- EXERCISE AIM
Produce word for word the lines of the data below running from the one that has "The height and width of the screenshot is (680, 1568)." to the one that has "This screenshot has width=640, height=1351.", inclusive, and no others.

- DATASET ENTRIES
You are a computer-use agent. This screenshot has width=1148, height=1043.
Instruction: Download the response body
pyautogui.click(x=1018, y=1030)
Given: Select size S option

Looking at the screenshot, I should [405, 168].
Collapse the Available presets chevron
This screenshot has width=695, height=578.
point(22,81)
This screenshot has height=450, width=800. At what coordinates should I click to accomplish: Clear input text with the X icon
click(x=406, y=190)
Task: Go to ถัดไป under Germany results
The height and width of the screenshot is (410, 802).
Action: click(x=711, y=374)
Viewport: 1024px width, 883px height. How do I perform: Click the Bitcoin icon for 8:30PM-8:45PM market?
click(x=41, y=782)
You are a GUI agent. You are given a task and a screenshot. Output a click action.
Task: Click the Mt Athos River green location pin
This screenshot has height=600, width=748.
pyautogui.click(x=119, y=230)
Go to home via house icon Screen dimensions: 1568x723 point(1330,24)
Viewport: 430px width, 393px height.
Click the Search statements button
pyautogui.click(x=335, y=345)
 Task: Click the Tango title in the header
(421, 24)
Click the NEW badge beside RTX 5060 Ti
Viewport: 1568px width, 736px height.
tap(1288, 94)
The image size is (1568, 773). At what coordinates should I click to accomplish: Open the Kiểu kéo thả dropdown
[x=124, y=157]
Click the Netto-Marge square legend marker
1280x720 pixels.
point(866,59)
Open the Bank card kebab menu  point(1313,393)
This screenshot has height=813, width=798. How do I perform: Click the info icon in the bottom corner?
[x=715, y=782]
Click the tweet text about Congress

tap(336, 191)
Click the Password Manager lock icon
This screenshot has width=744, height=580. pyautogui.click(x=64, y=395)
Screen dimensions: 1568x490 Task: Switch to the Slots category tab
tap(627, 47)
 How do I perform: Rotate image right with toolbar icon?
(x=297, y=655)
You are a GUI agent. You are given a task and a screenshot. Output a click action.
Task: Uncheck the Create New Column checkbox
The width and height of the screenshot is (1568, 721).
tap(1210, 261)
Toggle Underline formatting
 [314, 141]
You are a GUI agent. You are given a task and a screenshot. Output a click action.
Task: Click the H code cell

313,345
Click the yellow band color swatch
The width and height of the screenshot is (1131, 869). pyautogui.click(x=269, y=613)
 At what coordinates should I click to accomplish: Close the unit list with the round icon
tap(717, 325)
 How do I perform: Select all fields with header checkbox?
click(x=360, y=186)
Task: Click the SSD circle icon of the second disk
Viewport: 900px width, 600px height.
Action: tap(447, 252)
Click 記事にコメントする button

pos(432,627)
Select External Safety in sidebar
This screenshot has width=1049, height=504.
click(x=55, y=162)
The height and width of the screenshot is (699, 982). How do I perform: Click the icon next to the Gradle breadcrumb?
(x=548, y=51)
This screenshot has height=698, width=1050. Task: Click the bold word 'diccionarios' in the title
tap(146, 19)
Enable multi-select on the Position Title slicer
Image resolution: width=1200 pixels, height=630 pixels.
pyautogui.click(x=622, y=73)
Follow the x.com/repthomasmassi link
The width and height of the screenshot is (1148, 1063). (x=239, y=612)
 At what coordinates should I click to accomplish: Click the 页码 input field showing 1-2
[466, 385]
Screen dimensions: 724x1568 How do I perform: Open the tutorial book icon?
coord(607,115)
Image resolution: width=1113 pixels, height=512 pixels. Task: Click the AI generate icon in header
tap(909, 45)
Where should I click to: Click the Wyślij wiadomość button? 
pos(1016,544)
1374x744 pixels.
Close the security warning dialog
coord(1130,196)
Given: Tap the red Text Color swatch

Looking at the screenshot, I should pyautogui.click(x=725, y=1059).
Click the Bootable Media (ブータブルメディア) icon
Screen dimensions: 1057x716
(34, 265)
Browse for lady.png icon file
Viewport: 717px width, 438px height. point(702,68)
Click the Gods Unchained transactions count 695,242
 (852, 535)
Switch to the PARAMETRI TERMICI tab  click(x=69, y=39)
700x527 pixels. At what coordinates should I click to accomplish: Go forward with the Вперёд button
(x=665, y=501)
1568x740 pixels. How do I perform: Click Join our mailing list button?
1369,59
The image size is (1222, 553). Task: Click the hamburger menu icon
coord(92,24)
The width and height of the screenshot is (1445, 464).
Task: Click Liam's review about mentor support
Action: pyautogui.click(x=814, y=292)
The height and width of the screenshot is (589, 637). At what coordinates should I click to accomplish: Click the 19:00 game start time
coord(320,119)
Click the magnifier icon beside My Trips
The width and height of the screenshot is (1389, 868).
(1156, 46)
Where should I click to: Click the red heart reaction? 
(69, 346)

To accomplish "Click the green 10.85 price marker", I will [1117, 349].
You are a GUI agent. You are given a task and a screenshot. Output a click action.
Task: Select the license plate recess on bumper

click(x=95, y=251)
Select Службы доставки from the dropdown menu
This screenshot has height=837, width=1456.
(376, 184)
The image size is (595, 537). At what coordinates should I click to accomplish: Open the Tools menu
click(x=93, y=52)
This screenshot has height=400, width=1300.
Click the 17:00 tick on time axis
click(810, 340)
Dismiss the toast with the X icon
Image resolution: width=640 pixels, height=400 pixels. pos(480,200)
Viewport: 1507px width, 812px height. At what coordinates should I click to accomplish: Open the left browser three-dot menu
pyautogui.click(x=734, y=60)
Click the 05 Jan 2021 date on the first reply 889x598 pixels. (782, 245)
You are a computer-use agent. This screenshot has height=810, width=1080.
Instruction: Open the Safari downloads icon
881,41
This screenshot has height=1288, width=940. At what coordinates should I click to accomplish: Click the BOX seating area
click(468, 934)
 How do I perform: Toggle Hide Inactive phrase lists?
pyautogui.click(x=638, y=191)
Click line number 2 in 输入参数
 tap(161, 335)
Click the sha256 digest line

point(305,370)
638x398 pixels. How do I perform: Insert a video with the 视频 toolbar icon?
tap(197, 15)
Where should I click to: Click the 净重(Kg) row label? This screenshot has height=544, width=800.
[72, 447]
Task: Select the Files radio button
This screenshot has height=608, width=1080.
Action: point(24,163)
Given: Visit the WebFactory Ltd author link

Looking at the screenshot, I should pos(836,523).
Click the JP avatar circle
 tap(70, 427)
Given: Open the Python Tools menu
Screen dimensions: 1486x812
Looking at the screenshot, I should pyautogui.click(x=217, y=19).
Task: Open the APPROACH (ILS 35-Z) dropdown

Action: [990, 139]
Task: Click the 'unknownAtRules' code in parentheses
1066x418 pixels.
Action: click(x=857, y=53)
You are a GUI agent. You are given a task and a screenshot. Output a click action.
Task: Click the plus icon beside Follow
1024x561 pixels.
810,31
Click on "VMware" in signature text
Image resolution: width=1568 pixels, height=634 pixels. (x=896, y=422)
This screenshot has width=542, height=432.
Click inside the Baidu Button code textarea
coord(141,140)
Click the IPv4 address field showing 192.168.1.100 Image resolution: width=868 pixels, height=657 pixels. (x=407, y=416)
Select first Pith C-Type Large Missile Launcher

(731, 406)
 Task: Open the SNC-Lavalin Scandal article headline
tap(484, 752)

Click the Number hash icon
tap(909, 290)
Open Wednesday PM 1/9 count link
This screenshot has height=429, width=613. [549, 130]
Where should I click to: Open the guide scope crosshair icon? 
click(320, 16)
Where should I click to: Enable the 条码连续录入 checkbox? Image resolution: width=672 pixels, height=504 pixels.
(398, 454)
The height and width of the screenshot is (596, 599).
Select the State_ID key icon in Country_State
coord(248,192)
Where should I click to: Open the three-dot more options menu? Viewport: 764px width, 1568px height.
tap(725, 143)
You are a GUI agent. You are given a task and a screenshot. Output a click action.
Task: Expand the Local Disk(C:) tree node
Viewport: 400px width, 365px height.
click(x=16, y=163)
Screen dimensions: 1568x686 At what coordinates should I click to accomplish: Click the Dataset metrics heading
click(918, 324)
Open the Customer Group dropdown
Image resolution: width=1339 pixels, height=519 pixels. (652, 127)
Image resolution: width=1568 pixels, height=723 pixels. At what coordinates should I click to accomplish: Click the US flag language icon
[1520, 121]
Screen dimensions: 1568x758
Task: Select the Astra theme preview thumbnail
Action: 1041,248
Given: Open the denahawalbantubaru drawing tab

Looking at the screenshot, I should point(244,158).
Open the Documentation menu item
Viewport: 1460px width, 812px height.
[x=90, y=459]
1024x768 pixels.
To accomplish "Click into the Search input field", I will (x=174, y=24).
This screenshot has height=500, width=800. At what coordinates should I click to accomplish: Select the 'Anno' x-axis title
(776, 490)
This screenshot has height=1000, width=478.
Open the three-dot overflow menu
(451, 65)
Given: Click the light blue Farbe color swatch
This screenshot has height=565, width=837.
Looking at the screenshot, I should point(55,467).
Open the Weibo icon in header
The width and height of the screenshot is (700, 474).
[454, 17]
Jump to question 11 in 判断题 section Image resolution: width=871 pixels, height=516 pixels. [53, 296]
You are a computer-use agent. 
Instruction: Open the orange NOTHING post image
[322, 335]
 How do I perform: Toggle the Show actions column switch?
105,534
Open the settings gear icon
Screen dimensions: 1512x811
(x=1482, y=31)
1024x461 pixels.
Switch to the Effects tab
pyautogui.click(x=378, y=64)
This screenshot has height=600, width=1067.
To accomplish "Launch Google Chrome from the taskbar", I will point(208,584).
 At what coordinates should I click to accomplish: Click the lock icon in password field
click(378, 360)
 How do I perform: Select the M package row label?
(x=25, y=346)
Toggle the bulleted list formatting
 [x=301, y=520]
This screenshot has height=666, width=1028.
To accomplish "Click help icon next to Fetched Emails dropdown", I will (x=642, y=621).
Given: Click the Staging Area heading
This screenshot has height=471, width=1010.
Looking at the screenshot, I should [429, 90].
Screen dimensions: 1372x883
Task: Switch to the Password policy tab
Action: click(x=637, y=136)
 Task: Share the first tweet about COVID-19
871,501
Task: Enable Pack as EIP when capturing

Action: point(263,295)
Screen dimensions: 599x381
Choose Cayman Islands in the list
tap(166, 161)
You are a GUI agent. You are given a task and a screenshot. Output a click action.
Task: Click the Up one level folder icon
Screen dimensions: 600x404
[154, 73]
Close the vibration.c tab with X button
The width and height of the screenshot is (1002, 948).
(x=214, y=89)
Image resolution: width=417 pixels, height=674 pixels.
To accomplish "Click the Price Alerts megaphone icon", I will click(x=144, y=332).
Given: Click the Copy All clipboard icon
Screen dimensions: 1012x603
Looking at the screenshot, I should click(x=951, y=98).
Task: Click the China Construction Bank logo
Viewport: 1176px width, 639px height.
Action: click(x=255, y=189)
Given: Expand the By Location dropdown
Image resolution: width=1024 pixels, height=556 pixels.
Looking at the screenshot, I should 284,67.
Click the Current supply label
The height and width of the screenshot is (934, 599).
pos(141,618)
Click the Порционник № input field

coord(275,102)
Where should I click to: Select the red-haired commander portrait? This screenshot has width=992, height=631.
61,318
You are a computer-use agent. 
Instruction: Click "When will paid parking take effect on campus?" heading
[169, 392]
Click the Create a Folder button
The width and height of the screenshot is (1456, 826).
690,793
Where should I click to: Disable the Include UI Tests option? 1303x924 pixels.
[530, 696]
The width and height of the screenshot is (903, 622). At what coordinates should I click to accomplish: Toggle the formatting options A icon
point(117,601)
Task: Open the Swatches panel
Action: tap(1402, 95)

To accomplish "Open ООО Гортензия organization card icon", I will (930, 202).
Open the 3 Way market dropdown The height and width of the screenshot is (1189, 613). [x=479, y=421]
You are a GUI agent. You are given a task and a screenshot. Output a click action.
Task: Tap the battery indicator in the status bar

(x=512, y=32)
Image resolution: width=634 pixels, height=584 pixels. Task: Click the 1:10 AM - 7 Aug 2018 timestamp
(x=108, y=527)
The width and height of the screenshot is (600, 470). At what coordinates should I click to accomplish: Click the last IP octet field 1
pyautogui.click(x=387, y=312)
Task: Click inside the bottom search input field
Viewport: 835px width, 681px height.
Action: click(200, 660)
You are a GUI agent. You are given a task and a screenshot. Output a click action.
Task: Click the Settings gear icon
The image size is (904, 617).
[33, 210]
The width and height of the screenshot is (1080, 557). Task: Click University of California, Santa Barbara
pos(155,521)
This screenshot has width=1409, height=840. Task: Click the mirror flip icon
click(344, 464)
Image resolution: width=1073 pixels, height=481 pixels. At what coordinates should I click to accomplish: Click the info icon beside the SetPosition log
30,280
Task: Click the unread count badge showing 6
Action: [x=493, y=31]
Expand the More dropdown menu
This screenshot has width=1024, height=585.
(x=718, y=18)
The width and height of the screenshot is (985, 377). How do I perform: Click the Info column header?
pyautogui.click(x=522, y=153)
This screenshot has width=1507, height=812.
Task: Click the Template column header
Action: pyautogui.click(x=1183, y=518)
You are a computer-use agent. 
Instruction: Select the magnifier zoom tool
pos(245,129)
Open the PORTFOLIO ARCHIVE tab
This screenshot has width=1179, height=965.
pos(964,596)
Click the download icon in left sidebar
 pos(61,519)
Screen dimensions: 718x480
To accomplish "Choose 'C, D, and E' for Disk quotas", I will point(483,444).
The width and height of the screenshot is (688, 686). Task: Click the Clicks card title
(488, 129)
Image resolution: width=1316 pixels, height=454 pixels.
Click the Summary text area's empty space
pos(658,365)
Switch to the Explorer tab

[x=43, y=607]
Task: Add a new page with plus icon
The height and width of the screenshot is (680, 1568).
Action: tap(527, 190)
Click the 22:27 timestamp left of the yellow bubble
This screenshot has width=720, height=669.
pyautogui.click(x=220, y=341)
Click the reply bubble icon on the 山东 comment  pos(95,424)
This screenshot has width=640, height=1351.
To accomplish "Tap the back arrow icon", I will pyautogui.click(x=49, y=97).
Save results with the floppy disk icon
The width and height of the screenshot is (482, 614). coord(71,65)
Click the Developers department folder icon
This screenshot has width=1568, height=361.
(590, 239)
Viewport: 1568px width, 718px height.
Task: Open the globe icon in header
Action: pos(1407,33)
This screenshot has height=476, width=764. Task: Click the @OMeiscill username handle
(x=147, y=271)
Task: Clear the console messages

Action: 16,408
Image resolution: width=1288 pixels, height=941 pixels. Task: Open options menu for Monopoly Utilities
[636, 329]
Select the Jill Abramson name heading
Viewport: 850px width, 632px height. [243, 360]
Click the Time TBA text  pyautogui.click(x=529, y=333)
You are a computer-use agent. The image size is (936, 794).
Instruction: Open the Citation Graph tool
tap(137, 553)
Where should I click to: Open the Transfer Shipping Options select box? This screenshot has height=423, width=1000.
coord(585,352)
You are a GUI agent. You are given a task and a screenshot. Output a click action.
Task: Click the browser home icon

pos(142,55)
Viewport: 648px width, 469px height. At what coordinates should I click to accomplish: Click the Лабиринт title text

- COMPLETED EXERCISE
The height and width of the screenshot is (680, 1568).
Action: tap(527, 190)
Click the 22:27 timestamp left of the yellow bubble
This screenshot has width=720, height=669.
pyautogui.click(x=220, y=341)
Click the reply bubble icon on the 山东 comment  pos(95,424)
This screenshot has width=640, height=1351.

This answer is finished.